** Opening Source passage block **
PEARL: In a lunate dislocation, the lunate will appear as a “spilled teacup” on the lateral wrist radiograph.
Figure 1.8 Scapholunate dislocation: Terry Thomas sign. (Image courtesy of Timothy Sweeney, MD.)
Figure 1.9 Perilunate dislocation: Dorsal displacement of the capitate is identified on the lateral view. (Image courtesy of Timothy Sweeney, MD.)
Figure 1.10 Perilunate dislocation: Posteroanterior radiograph showing overlap of the distal and proximal carpal rows. This is often referred to as a “jumbled carpus.” (Image courtesy of Timothy Sweeney, MD.)
Figure 1.11 Lunate dislocation: Rotation of the lunate resulting in a triangular appearance on posteroanterior view. (Image courtesy of Carl Germann, MD.)
Figure 1.12 Lunate dislocation: Normal quadrangular appearance of the lunate. (Image courtesy of Carl Germann, MD.)
Figure 1.13 Lunate dislocation: Volar displacement of the lunate (“spilled teacup sign”). (Image courtesy of Carl Germann, MD.)
Clinical presentation
· Carpal bone dislocation injuries typically are the result of a high-energy mechanism such as fall from a height on to the outstretched hand, or a motor vehicle crash
· The mechanism of injury is ulnar deviation of the wrist coupled with dorsiflexion
· The patient will complain of pain and swelling over either the dorsum or volar aspect of the wrist and have limited range of motion
· On physical examination there will likely be palpable tenderness over the dorsum of the wrist, particularly in the region of the scapholunate ligament, located just distal to Lister’s tubercle
· With palpation alone it is often difficult to distinguish one source of wrist pain from other causes, including scapholunate strain, scaphoid fracture, triangular fibrocartilage complex tears, and other disorders
Diagnostic testing
· Plain radiographs of the wrist consisting of PA and lateral views are essential to diagnose wrist dislocations (as well as other carpal bone instabilities)
· The PA view should be obtained with the wrist in a neutral position
· A relatively constant 2 mm intercarpal joint space should be seen on a normal PA view. An increase in this distance suggests ligamentous interruption, or a stage I injury (scapholunate dissociation)
· On the AP view, three arcs should be identified (Figure 1.14)
** Closing Source passage block **
** Opening Data supplied block **
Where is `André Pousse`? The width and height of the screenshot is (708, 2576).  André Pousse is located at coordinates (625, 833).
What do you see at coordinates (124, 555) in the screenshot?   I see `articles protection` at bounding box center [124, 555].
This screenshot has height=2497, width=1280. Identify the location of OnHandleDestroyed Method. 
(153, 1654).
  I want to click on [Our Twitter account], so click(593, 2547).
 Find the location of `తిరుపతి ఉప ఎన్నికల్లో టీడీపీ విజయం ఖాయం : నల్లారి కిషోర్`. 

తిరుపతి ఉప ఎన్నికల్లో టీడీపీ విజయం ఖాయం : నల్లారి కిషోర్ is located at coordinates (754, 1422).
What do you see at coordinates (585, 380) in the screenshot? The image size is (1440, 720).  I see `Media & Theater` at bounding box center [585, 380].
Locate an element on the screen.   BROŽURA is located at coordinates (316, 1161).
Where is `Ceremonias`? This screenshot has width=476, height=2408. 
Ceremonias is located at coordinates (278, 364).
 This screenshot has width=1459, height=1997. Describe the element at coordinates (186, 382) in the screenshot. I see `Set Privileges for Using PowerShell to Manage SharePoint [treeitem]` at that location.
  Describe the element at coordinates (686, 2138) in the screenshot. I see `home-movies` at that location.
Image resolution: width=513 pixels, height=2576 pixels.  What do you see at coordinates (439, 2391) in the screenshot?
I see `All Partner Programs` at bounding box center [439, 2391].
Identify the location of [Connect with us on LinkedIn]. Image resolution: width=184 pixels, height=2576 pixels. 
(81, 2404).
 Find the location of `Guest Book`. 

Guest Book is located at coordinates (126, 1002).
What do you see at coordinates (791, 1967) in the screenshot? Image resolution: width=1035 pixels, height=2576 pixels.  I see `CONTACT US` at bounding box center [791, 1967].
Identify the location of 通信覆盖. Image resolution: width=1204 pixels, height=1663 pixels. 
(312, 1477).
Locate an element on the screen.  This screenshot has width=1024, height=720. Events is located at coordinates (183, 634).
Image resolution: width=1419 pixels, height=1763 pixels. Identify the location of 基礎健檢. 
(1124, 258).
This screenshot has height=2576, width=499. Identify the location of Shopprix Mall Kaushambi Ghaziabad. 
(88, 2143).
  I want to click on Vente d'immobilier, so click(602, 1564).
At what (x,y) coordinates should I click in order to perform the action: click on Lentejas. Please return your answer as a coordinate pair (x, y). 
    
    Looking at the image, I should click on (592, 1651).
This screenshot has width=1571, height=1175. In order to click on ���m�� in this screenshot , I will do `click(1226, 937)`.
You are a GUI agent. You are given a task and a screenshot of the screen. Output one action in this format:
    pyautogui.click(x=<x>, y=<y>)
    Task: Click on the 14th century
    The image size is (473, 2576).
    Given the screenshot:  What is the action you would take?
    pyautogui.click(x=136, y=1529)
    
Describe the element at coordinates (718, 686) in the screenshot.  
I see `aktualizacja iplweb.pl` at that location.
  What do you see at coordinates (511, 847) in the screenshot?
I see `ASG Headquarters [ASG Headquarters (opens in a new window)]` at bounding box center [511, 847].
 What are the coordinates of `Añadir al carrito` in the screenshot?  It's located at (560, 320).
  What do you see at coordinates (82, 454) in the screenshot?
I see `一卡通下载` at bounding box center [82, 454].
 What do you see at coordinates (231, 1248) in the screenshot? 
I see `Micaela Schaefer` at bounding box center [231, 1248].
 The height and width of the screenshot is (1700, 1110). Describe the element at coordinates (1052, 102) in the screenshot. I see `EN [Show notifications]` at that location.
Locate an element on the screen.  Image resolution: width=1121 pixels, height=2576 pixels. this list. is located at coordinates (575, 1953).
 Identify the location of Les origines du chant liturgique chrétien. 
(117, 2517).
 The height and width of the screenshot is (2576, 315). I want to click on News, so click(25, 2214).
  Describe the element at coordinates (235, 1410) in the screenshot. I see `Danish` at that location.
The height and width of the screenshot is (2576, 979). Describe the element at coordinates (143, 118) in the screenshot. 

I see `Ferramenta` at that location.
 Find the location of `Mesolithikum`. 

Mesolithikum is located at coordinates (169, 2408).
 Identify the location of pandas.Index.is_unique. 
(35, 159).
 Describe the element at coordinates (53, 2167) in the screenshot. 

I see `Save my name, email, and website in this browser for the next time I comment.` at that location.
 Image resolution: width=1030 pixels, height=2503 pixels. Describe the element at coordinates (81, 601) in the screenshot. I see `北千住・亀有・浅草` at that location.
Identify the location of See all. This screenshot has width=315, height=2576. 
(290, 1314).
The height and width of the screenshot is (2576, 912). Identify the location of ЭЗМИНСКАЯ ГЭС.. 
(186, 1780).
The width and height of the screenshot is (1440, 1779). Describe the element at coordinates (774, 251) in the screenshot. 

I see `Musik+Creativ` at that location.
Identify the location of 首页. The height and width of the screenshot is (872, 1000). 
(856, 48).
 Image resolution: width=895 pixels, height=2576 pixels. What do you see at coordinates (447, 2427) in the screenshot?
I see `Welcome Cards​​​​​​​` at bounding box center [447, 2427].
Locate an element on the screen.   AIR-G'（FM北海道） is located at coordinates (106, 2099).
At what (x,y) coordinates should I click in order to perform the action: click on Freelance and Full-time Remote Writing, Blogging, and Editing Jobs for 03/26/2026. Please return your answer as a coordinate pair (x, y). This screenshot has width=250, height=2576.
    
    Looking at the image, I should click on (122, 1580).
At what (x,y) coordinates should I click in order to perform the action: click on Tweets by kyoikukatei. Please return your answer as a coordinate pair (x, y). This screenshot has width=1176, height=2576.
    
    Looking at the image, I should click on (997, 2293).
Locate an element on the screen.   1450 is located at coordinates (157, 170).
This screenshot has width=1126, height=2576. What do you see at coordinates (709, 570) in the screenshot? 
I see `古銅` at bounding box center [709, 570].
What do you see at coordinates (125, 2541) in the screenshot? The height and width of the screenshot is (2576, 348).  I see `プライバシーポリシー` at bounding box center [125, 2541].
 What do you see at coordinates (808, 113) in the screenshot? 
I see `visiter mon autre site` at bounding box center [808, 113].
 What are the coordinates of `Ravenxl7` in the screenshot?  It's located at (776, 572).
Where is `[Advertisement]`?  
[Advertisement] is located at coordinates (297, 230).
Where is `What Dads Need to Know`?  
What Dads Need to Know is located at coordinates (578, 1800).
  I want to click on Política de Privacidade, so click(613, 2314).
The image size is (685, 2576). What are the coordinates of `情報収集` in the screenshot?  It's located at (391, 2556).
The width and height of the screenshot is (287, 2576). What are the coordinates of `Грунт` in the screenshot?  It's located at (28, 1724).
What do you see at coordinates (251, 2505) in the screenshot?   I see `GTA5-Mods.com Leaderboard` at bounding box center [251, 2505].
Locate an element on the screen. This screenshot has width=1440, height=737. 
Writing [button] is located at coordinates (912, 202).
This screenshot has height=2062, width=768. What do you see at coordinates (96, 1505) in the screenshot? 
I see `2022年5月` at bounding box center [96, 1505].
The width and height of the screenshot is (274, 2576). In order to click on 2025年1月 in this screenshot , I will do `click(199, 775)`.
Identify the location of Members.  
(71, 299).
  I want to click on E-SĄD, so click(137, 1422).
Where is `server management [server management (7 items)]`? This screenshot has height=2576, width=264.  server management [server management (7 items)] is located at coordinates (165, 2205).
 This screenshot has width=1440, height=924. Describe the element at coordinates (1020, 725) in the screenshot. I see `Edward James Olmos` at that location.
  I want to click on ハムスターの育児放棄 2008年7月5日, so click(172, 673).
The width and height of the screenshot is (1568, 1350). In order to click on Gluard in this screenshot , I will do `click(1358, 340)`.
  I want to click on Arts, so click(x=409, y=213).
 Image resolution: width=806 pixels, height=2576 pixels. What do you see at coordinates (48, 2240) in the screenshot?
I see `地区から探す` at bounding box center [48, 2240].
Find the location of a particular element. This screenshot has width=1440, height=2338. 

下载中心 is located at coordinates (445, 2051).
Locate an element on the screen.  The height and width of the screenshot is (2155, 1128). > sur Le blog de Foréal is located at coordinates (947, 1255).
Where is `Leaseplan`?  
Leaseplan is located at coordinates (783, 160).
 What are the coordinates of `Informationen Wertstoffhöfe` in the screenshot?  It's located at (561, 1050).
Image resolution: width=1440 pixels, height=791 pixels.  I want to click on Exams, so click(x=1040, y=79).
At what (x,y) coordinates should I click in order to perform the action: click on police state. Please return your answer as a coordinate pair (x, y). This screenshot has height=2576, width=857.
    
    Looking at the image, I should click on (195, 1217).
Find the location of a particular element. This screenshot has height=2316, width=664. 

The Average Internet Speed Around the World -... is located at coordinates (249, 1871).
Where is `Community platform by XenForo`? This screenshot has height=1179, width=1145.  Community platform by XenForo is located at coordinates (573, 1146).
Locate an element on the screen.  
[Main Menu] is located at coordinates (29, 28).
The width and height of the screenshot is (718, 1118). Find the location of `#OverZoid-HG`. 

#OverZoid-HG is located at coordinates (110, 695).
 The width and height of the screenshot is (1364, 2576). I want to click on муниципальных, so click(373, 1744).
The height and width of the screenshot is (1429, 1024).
** Closing Data supplied block **
## What you will do
From the carpal dislocation passage above, return everything from "Figure 1.10 Perilunate" down to "lunate. (Image courtesy of Carl Germann, MD.)", copied word for word.

## Result of the task
Figure 1.10 Perilunate dislocation: Posteroanterior radiograph showing overlap of the distal and proximal carpal rows. This is often referred to as a “jumbled carpus.” (Image courtesy of Timothy Sweeney, MD.)
Figure 1.11 Lunate dislocation: Rotation of the lunate resulting in a triangular appearance on posteroanterior view. (Image courtesy of Carl Germann, MD.)
Figure 1.12 Lunate dislocation: Normal quadrangular appearance of the lunate. (Image courtesy of Carl Germann, MD.)